## HOW TO COMPLETE THIS TASK
Please rewrite the records from the line that contains "has width=1163, height=485." through the end of the records, changing "screenshot" to "screen capture" and leaving everything else the same. Leave the pictures out of your answer.

## LISTED RECORDS

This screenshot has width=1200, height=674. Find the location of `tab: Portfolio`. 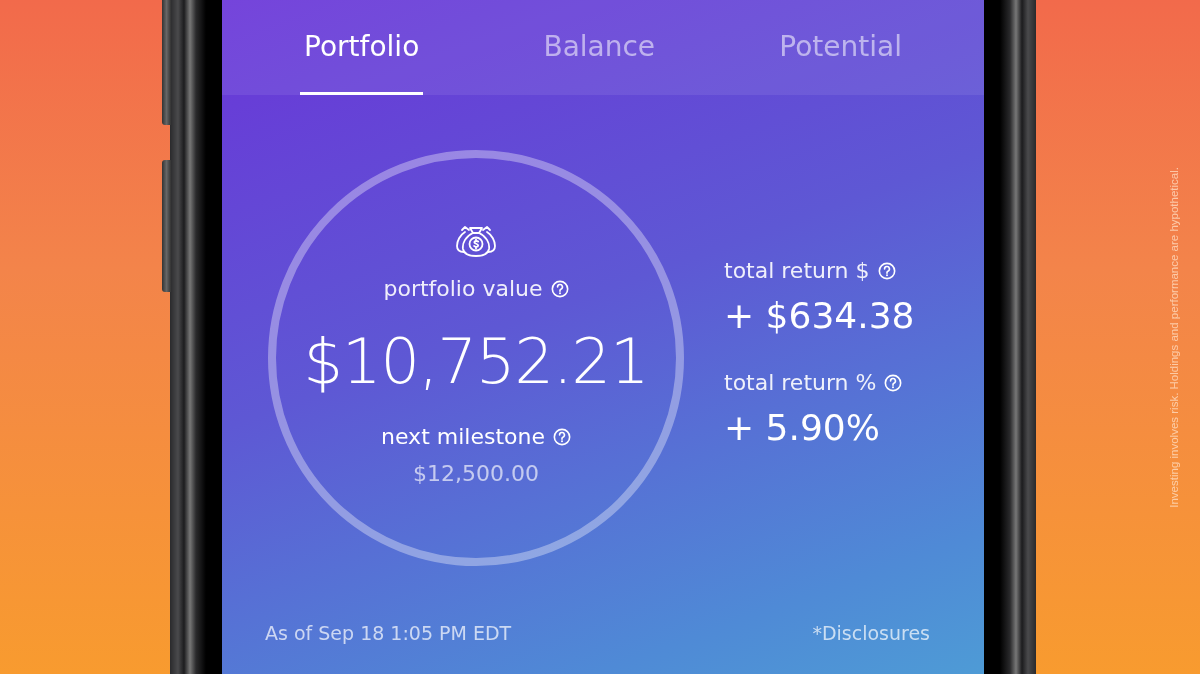

tab: Portfolio is located at coordinates (362, 48).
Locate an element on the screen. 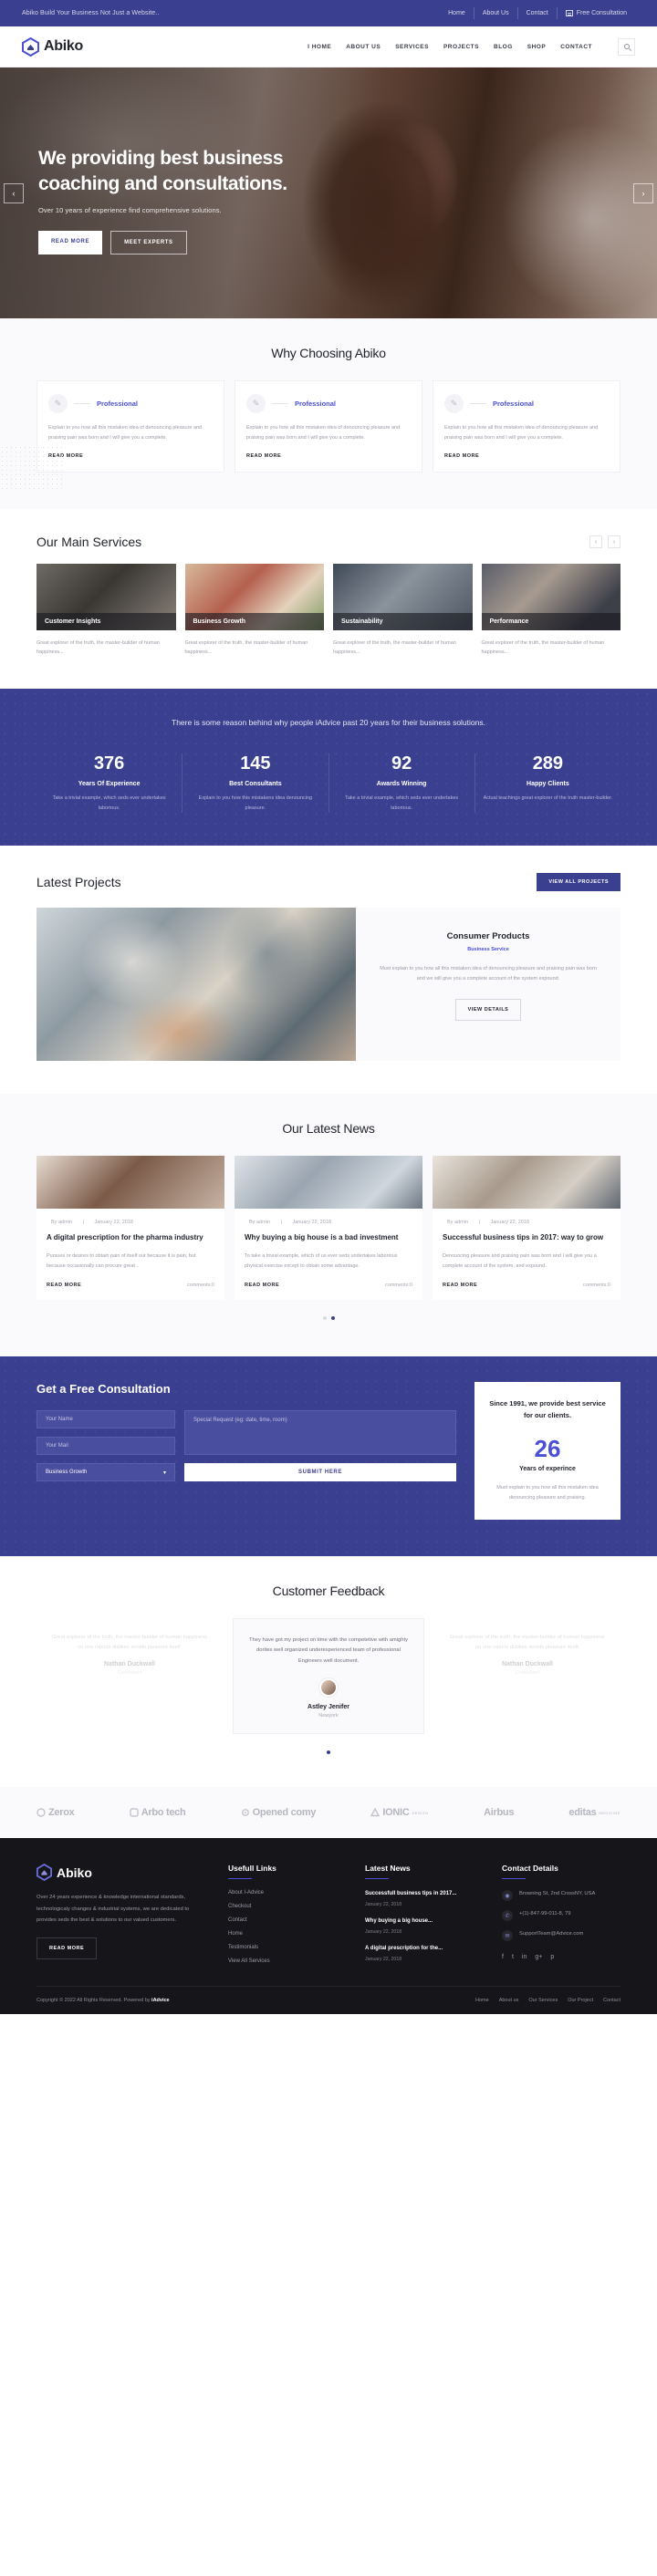 Image resolution: width=657 pixels, height=2576 pixels. topbar-link-about: About Us is located at coordinates (495, 13).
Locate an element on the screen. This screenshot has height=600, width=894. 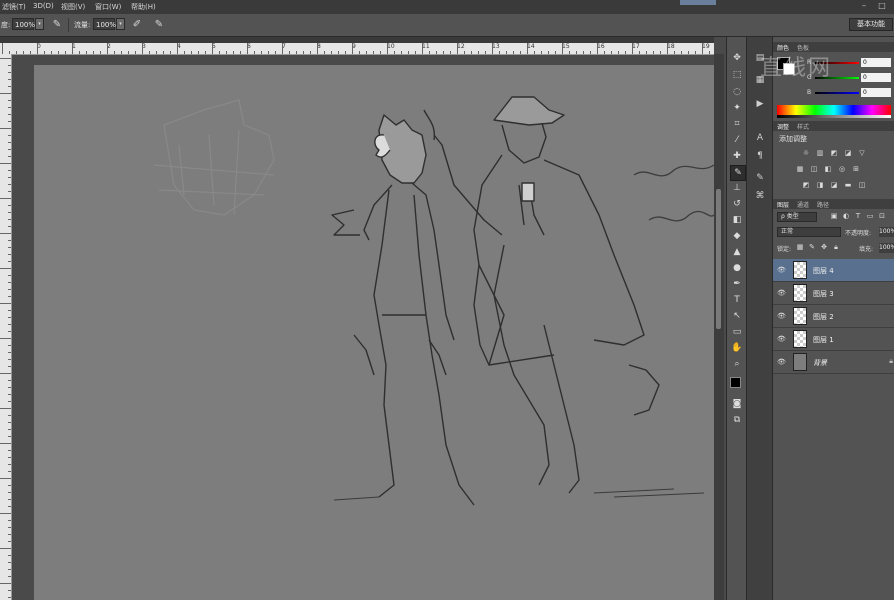
pen-tool-icon: ✒ is located at coordinates (737, 284).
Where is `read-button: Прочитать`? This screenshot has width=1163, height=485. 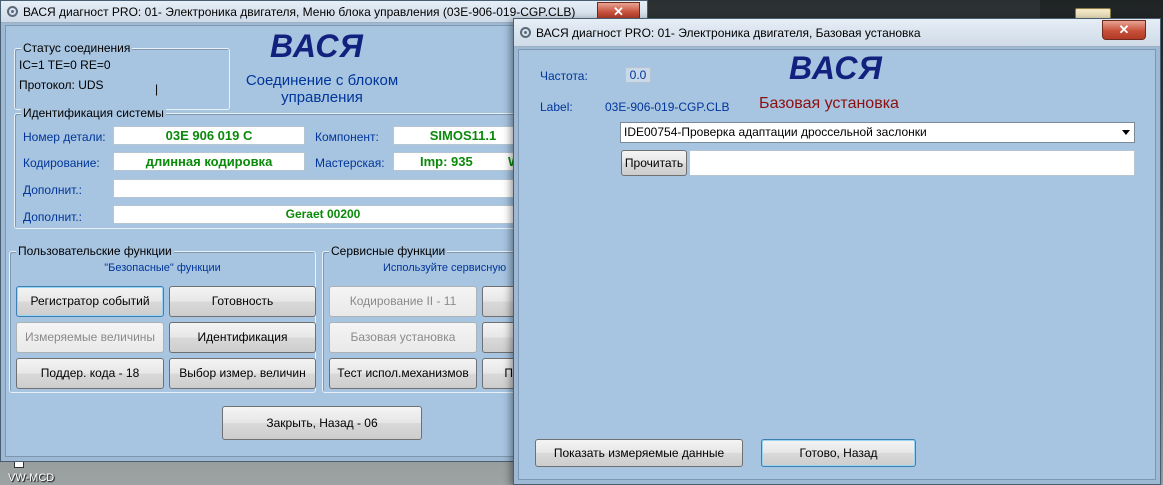
read-button: Прочитать is located at coordinates (654, 163).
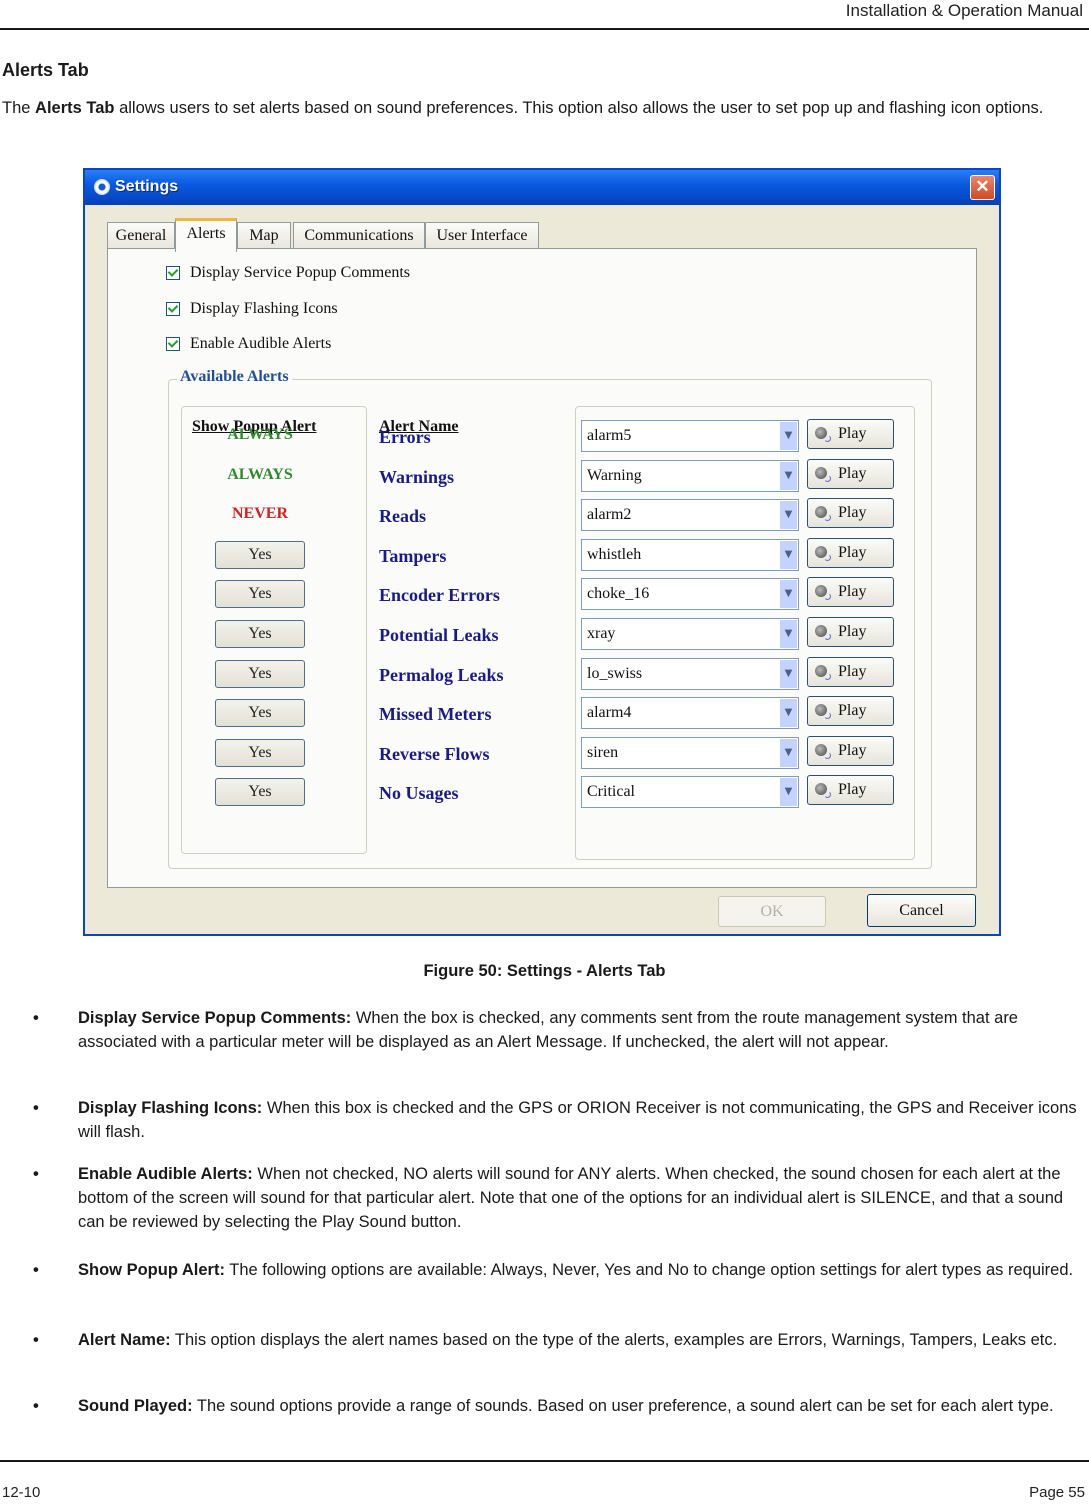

## EXPECTED ANSWER
Where is `read-button: Прочитать`? This screen capture has width=1163, height=485. 
read-button: Прочитать is located at coordinates (654, 163).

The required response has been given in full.